What’s the query we need to ask?
The causal mechanism underlying our evaluation is substitution. When a tube line strikes, commuters who would usually journey underground are displaced and should discover another. We argue that for commuters close to main interchange stations, Santander Bikes characterize probably the most accessible different: they’re out there with out pre-registration, priced for brief journeys, and bodily current on the stations the place displaced commuters emerge. This substitution story is what connects our therapy variable, to our consequence by way of a reputable causal pathway quite than mere correlation.
Strike happens → tube commuters can’t journey → these commuters search for alternate options → some stroll to a close-by Santander dock → bike journeys improve. Every arrow in that chain is a step within the mechanism. With out it, even a statistically important result’s only a correlation with a narrative hooked up. With it, you could have a purpose to consider the impact is actual.
The causal mechanism we’re describing may be described by the next structural causal mannequin.

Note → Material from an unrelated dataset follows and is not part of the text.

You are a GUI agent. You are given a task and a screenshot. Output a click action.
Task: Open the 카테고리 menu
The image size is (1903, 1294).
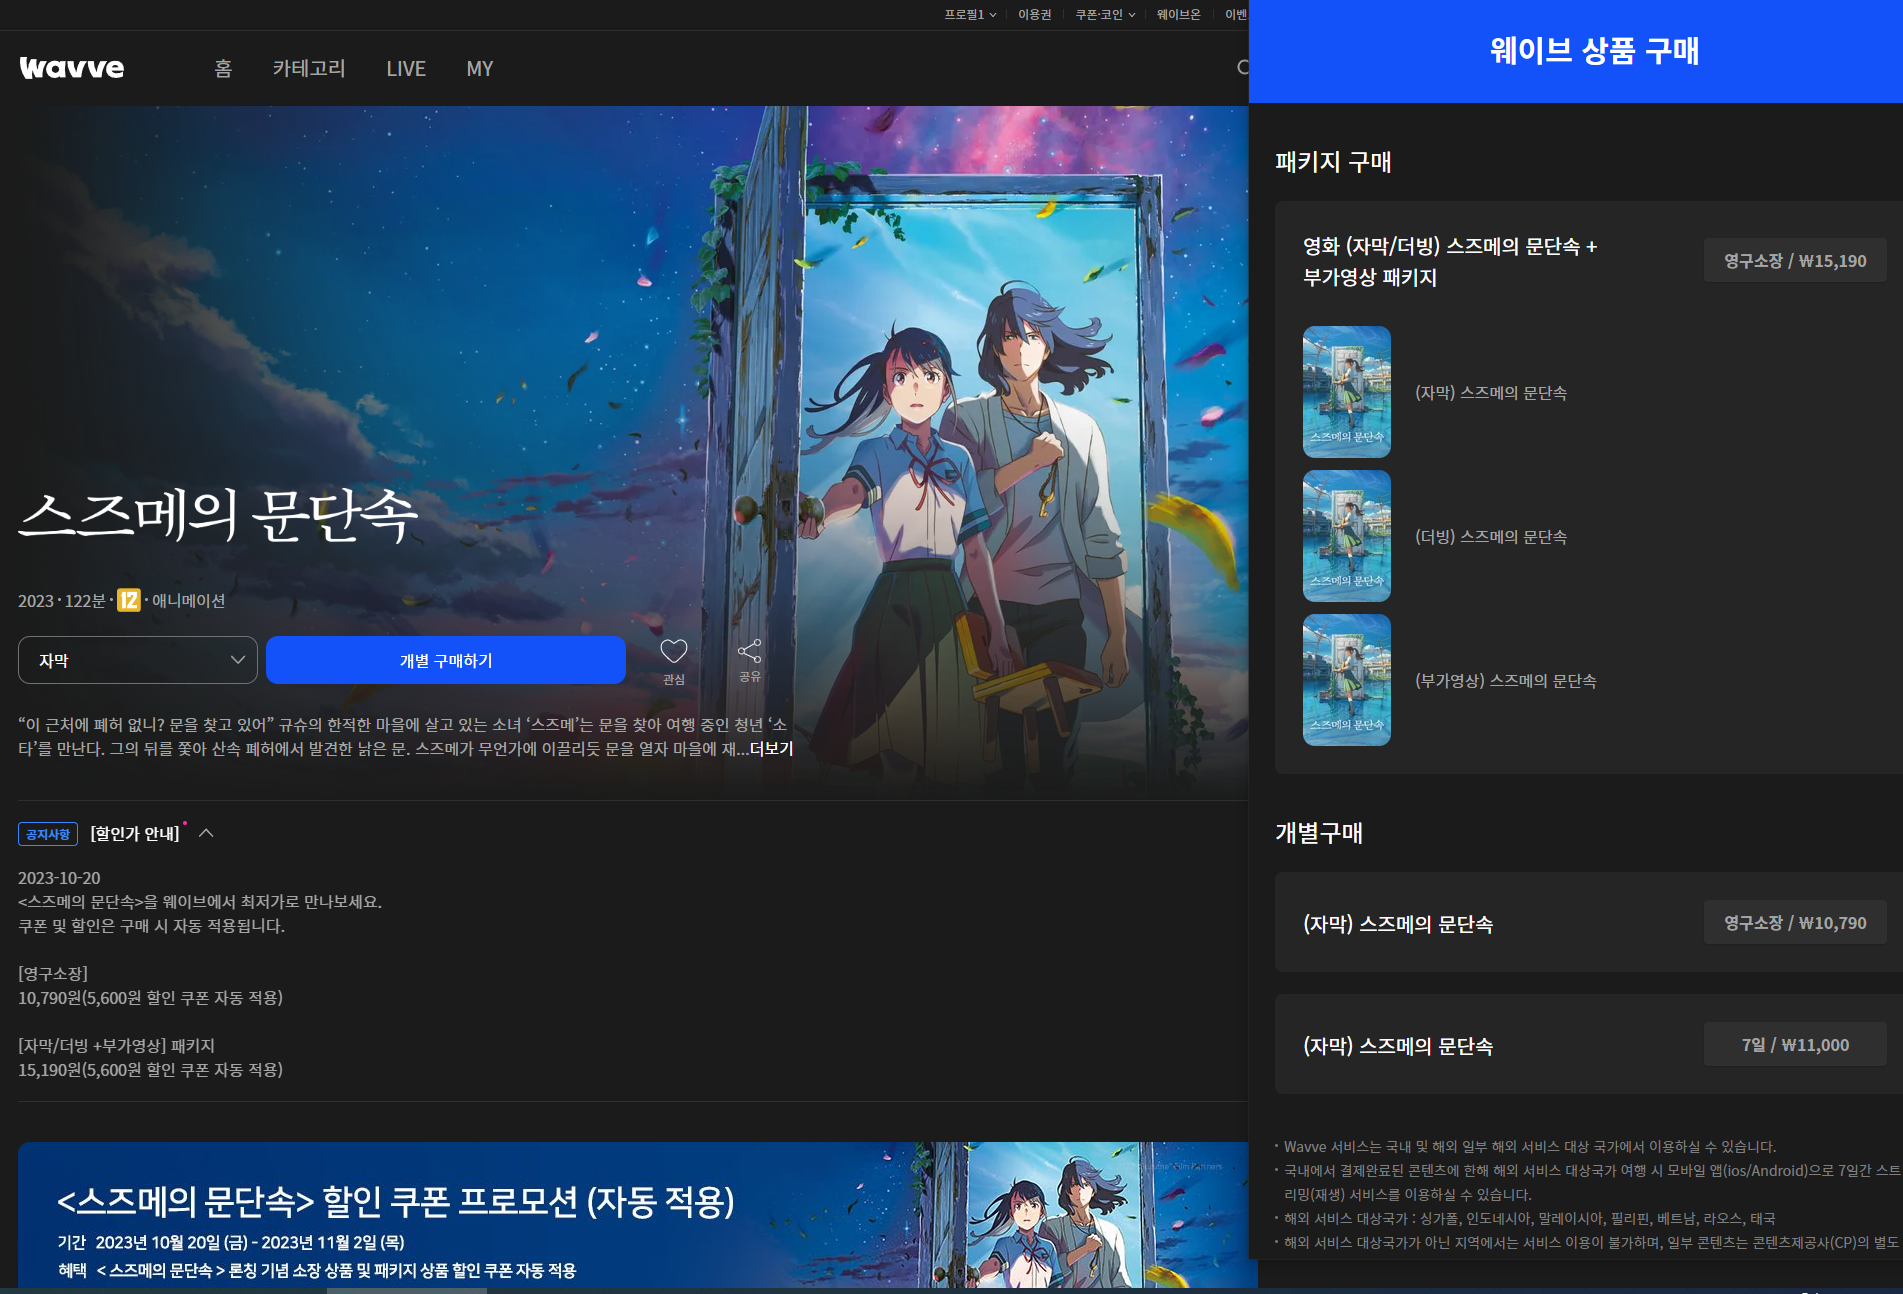click(x=309, y=68)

As a result of strike timing is decided by labour negotiations quite than by something associated to biking demand, we now have good purpose to consider that strike days are usually not systematically totally different from non-strike days in ways in which would independently have an effect on bike utilization. A strike referred to as on a Tuesday in January isn’t referred to as as a result of January Tuesdays are unusually good or dangerous for biking – it’s referred to as as a result of a wage negotiation broke down. This makes the counterfactual comparability credible: the bike utilization we observe on comparable non-strike days is an inexpensive approximation of what would have occurred on strike days had the strike not occurred.
Now that we now have our causal mechanism said, we are able to stick with it with our causal evaluation. However earlier than we try this, let’s undergo among the vital constructing blocks of causal inference – the potential outcomes framework.
Potential Outcomes
The basic downside of causal inference is that we don’t observe the counterfactual outcomes – we by no means know what would have occurred to bike utilization on a strike day, if that strike had not occurred. That is by definition unobservable.

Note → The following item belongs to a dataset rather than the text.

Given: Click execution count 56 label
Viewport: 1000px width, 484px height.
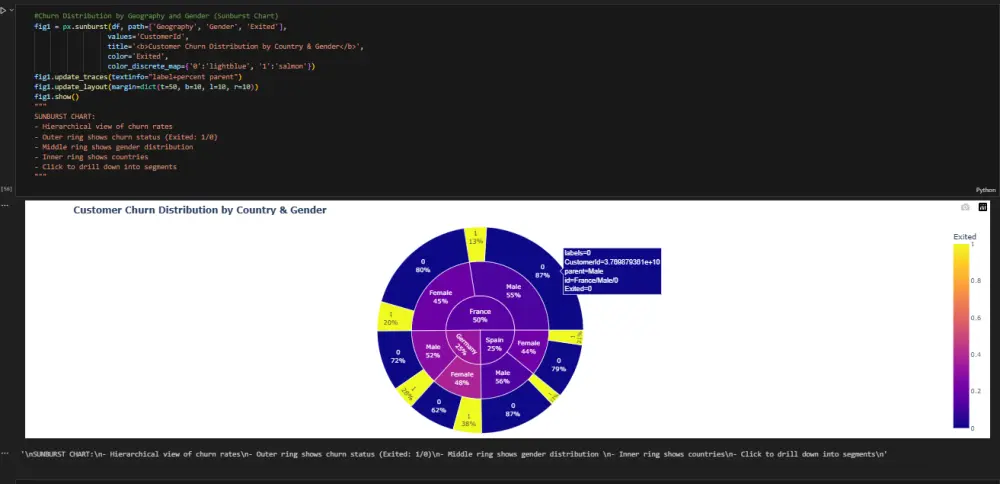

In an excellent world, we might observe each potential outcomes for every unit: which is the potential consequence if cell had not skilled a strike on day , and which is the potential consequence if it did expertise a stike. From right here we are able to outline the person therapy impact for cell on day which is the distinction between the 2 potential outcomes:
[
tau_{i,t} = Y_{i,t}(1) – Y_{i,t}(0)
]
We might like to know this amount for every statement, however as talked about above, we solely ever observe one of many two potential outcomes. The logical subsequent step is to common this impact for over all items. That is the Common Therapy Impact (ATE):
[
ATE = E[Y_{i,t}(1) – Y_{i,t}(0)] = E[tau_{i,t}]
]
That is the anticipated therapy impact for a randomly chosen unit from the complete. In our setting, it solutions: for a randomly chosen cell-day in our panel, what’s the anticipated change in log bike journeys per station if that cell-day have been to develop into strike-exposed?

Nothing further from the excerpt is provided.